**TEXT TO READ**.
60.2 Why document failed experiments?
Failed experiments are valuable!
Benefits:
- Save others time (don’t repeat mistakes)
- Teach when methods fail and why
- Make assumptions explicit
- Show science as it really is (not just successes)
Most tutorials hide failures. We document them proudly.
Example: Documenting “linear regression failed on time series” teaches more about temporal structure than just showing “SARIMAX worked.”
60.3 Data Fusion Meaning?
Data fusion = Combining multiple data sources to generate insights impossible from single sources alone.
Example: Understanding Aquifer Recharge
- HTEM alone: “Sand layers exist at 15-25m depth”
- Groundwater alone: “Water levels rise in spring”
- Weather alone: “5 inches of rain in March-April”
- Stream gauge alone: “Discharge drops in summer but baseflow sustained”
FUSION reveals: “The aquifer recharges through sandy units during spring precipitation, stores water through summer, and sustains stream baseflow during drought.”
No single data type tells this complete story.
60.4 What are stratigraphic units?
Six units (A-F) representing different geological layers from deep to shallow:
- Unit A: Deep bedrock (180-194m depth, ~48.7 Ω·m resistivity)
- Unit B: Transition zone (108-168m depth)
- Unit C: Upper bedrock (124-166m depth)
- Unit D: Primary Aquifer - Mahomet (12-96m depth, ~128.3 Ω·m) - Most important for water
- Unit E: Clay-rich Quaternary (0-30m depth) - Confining layer above aquifer
- Unit F: Mixed surface materials (0-20m depth)
Unit D is the focus for water resource analysis - it’s the buried sand and gravel valley (Mahomet Aquifer) that provides most groundwater.
See: Data Dictionary for complete descriptions.
61 Contributing
61.1 How can I contribute?
Many ways to contribute:
- Document failures - Tried something that didn’t work? Tell us!
- Add analysis chapters - New methods, new questions, new insights
- Improve code - Bug fixes, new features, better algorithms
- Add to terminology translation - Terms you found confusing
- Contribute data - New regions, additional data types
- Improve documentation - Clearer explanations, more examples
- Create visualizations - Better ways to show results
See: CONTRIBUTING.md for complete guide.

**STORED ROWS**.
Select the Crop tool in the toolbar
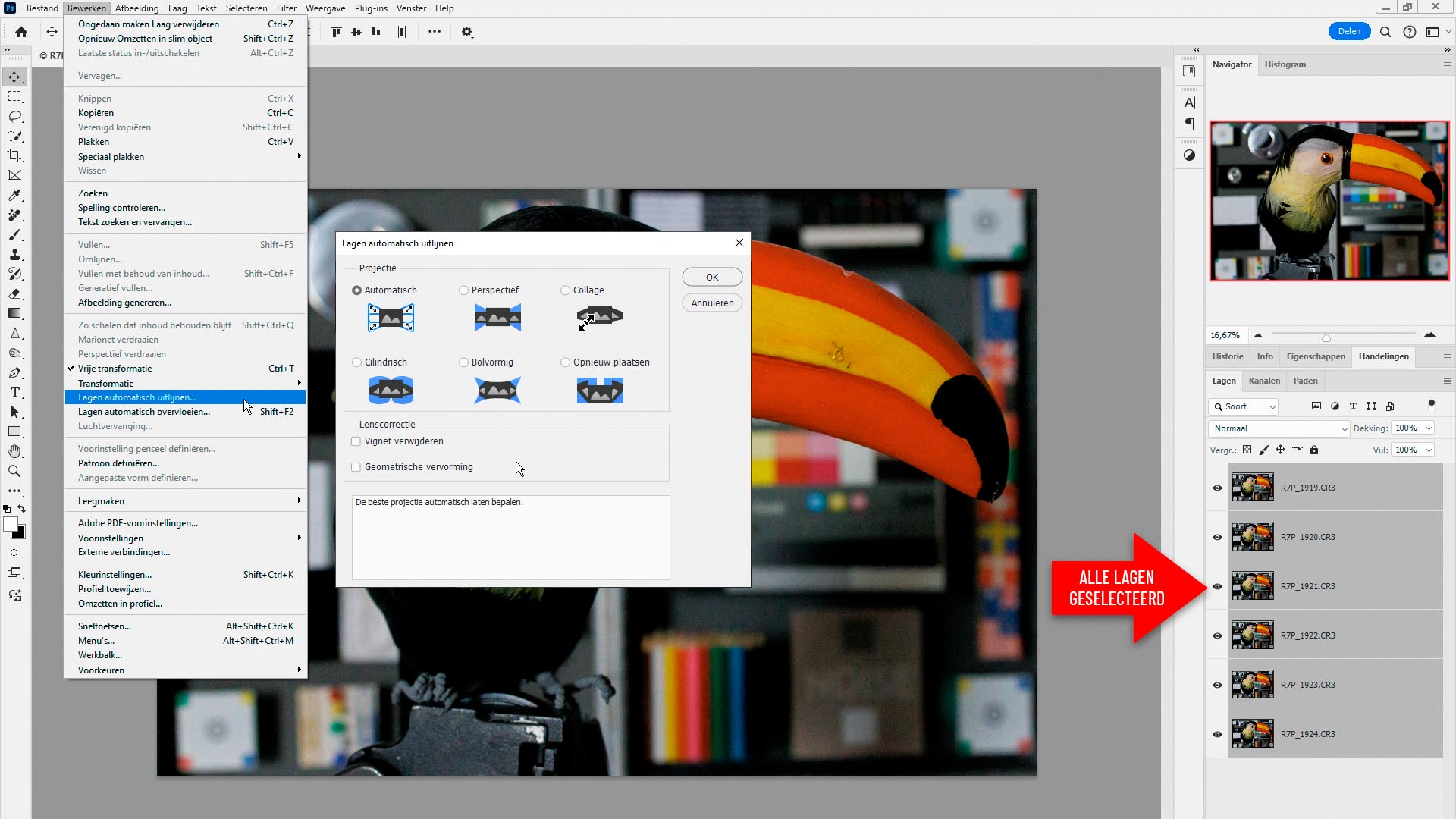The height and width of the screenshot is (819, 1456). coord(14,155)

--

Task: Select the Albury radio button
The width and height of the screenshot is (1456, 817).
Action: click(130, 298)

**REQUIRED ACTIONS**.
• a. Answer these questions about the FAQ excerpt:
(i) What depth range is given for Unit D?
(ii) What does stream gauge data alone show?
(iii) Which file does the FAQ excerpt name as the complete guide to contributing?
• b. Please copy out the rows between the line holding "Task: Select the Albury radio button" and the line holding "Action: click(130, 298)", inclusive.

**THE RESPONSES**.
• a.
(i) 12-96m depth
(ii) Discharge drops in summer but baseflow sustained
(iii) CONTRIBUTING.md

• b.
Task: Select the Albury radio button
The width and height of the screenshot is (1456, 817).
Action: click(130, 298)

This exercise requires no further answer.